Aim of the task -> Skipping all pictures, print exactly the lines below from the one with "Click the Market" through the final line.
=== Raw data ===
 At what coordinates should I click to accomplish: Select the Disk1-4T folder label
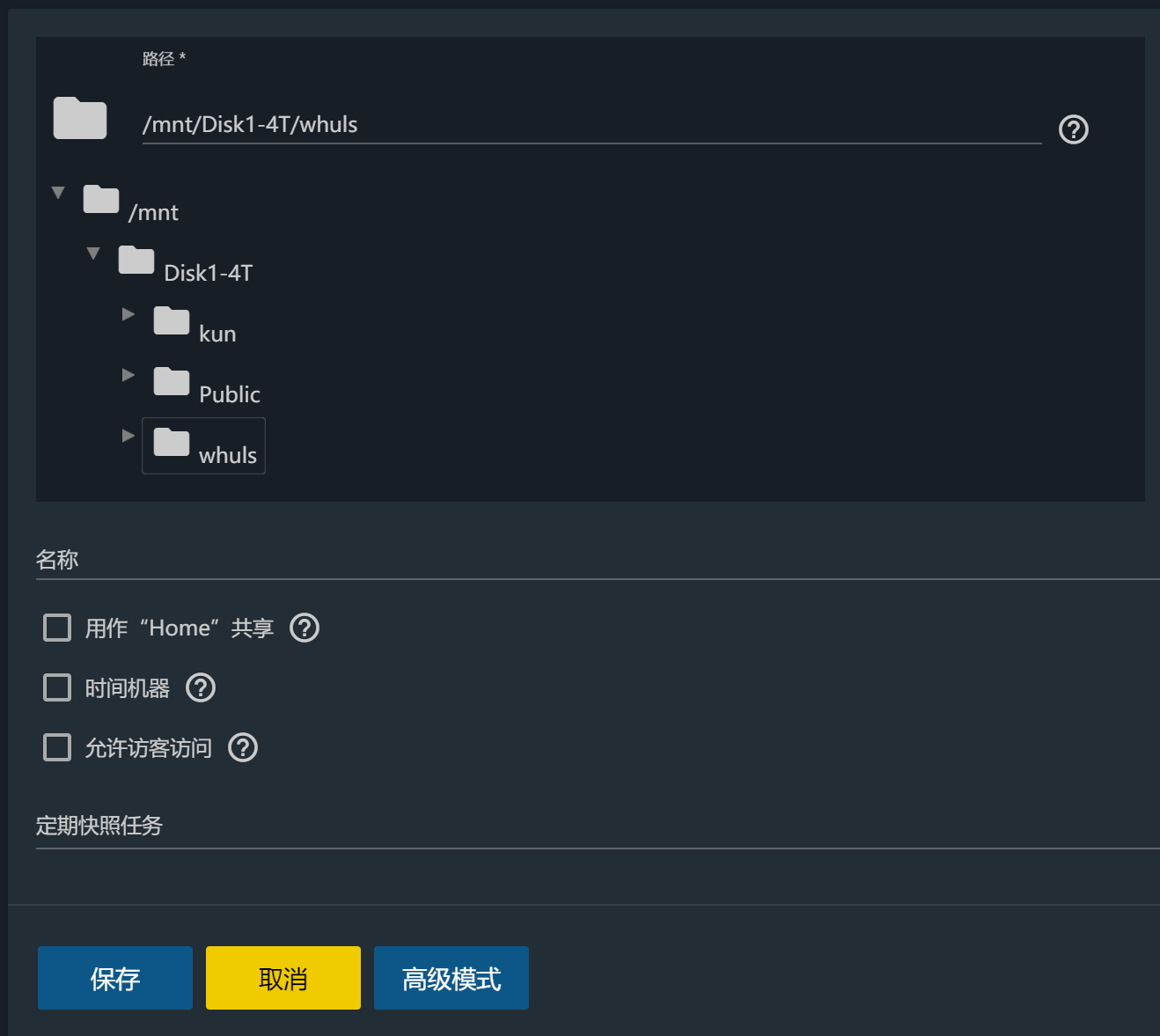208,273
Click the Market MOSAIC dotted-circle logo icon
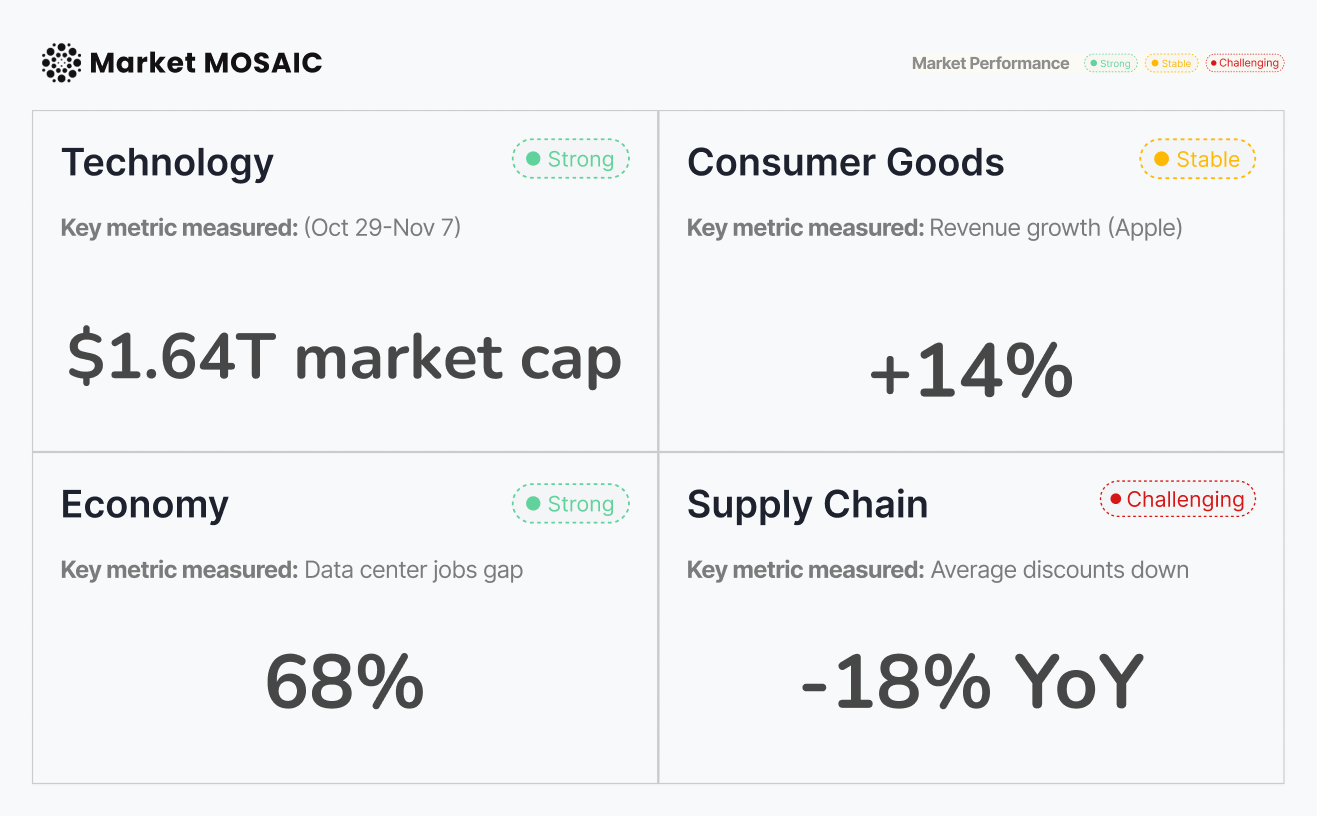 click(61, 63)
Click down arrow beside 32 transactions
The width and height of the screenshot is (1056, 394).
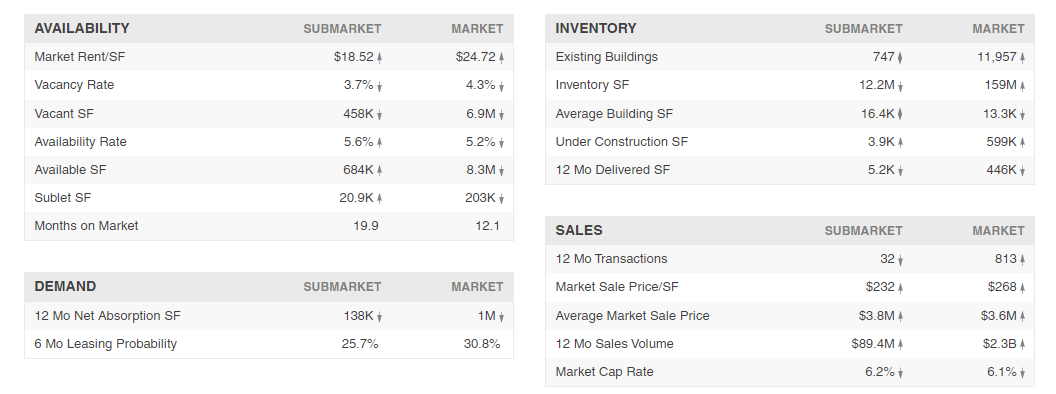click(900, 260)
===
Solution ->
Click the Market MOSAIC dotted-circle logo icon
 click(61, 63)
Click down arrow beside 32 transactions
The width and height of the screenshot is (1056, 394).
click(900, 260)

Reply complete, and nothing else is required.